Keheningan tercipta karena aku lebih fokus pada jalanan. Sementara Rey masih berkutat dengan ponsel. Entah sedang bermain game atau apa. Aku tidak begitu perhatian.
"Bun!" Tiba-tiba dia memanggil.
"Hem. Apa?"
"Yang tadi itu siapa? Bunda belum menjawab pertanyaanku."
"Tadi? Siapa?"
"Bunda ini ditanya malah balik bertanya."
"Ya habisnya kamu bertanya nggak jelas gitu."
"Itu tadi bocah perempuan sama laki-laki. Yang tadi manggil Bunda dengan sebutan Mami."

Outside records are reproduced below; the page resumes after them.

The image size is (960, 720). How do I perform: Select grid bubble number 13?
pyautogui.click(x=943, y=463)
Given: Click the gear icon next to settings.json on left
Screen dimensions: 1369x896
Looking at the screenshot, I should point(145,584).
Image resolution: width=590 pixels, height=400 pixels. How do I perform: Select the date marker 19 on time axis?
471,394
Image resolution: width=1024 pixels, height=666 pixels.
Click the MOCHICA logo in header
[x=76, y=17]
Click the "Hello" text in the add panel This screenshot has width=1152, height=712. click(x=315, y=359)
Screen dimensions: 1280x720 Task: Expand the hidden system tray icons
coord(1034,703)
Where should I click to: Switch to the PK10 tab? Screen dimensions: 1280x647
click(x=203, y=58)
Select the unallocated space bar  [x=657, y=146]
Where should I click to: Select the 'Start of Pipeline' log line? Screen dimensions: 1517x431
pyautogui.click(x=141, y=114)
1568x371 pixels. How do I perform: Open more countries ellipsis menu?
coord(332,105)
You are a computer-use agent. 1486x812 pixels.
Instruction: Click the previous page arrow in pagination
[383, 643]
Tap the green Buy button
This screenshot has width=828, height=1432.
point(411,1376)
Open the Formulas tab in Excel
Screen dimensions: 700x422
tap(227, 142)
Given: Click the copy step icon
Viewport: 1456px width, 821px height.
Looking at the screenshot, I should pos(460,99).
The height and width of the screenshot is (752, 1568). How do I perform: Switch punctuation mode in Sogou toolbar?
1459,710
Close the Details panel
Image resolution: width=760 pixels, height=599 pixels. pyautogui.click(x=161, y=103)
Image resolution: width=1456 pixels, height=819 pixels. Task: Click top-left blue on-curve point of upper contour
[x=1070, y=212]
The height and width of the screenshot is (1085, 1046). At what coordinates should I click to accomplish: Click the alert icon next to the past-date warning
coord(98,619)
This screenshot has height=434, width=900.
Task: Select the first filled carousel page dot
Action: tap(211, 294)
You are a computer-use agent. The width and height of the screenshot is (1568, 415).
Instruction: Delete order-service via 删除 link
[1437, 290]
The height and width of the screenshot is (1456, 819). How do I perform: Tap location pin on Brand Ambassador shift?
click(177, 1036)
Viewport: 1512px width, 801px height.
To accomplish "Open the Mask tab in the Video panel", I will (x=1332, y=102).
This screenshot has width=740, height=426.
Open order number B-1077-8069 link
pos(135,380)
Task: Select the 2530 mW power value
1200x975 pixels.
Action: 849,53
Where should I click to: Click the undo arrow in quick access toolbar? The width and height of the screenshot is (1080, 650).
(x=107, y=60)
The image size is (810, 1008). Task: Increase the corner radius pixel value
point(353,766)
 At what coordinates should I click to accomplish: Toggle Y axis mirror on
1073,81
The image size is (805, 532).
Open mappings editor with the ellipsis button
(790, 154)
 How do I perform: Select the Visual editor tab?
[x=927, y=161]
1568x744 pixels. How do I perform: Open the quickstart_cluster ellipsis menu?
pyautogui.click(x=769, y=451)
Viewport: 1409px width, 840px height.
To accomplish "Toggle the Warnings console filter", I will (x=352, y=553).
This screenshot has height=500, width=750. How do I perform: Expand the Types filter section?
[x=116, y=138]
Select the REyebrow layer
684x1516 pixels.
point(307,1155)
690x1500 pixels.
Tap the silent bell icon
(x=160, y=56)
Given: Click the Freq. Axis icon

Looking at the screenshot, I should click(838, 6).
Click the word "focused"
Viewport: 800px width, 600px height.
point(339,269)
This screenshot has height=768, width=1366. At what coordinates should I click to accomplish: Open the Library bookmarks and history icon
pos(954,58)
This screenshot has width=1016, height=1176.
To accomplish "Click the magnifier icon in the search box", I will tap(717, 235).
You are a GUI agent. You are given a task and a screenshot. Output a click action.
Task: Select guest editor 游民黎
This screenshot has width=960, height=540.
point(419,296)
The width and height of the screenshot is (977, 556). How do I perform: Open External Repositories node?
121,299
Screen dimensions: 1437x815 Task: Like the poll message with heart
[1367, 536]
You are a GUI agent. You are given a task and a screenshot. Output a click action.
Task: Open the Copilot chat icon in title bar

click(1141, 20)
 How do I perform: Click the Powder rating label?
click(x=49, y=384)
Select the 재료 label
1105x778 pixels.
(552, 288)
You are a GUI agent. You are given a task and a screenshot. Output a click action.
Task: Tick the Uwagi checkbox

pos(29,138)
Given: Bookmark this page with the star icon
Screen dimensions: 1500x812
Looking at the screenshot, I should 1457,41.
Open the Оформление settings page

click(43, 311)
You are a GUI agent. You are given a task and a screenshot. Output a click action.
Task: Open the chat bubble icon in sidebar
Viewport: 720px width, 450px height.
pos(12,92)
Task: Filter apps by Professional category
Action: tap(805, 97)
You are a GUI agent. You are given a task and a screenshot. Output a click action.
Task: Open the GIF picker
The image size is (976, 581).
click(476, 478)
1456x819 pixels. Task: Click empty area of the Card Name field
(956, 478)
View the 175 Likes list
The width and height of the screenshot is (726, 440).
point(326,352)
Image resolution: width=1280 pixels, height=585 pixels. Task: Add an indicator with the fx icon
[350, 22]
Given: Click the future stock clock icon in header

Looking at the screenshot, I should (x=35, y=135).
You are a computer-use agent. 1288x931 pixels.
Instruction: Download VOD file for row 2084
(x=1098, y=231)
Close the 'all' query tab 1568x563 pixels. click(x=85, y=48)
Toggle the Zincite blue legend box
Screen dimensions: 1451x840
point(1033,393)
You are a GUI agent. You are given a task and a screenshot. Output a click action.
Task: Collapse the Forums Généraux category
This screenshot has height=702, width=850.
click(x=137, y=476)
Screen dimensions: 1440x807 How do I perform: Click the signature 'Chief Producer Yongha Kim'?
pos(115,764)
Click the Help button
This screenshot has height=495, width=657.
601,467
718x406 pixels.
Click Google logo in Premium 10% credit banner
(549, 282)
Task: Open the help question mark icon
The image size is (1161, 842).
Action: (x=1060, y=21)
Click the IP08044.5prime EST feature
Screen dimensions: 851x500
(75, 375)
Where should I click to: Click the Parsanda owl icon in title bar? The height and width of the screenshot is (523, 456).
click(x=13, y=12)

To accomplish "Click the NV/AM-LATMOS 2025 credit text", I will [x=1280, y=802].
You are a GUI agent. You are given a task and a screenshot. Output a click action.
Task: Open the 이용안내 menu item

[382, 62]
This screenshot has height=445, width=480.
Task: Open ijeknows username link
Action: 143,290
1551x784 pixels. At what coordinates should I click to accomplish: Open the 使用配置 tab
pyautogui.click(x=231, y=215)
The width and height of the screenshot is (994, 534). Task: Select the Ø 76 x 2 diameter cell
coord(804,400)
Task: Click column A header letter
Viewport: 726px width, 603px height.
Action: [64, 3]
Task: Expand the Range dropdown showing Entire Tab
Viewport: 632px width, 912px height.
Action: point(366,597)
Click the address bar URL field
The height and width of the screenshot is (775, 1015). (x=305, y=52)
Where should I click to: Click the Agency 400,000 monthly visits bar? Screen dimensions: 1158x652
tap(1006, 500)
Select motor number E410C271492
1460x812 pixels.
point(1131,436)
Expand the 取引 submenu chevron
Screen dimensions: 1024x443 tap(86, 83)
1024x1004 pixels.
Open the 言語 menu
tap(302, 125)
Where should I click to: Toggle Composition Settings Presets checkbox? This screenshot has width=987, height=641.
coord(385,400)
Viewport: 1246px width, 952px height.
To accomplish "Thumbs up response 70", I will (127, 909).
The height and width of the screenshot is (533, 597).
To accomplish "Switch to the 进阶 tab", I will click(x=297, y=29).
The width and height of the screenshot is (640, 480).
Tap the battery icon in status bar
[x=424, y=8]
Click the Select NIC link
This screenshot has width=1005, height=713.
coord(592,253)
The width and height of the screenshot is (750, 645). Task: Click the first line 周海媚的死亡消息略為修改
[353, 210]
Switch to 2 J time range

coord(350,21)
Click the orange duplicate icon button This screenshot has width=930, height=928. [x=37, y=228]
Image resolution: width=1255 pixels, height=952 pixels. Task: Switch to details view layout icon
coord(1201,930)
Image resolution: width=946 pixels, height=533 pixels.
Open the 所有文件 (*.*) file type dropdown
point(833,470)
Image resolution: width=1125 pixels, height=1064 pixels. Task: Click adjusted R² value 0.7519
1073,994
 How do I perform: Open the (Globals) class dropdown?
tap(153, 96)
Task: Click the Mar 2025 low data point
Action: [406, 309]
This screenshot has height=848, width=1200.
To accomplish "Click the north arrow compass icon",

Aku baru ingat jika sejak tadi Rey memang ingin tahu. "Oh, yang tadi namanya Cahaya. Anaknya Pak Surya."
"Temen Bunda? Atau ... pacar Bunda?"
Sungguh, aku terkejut mendengarnya. Bisa-bisanya Rey memiliki pemikiran demikian. Yah, aku memang harus bisa menerima jika putraku ini sudah remaja. Jadi bukan hal yang tabu lagi jika membicarakan soalan pacar.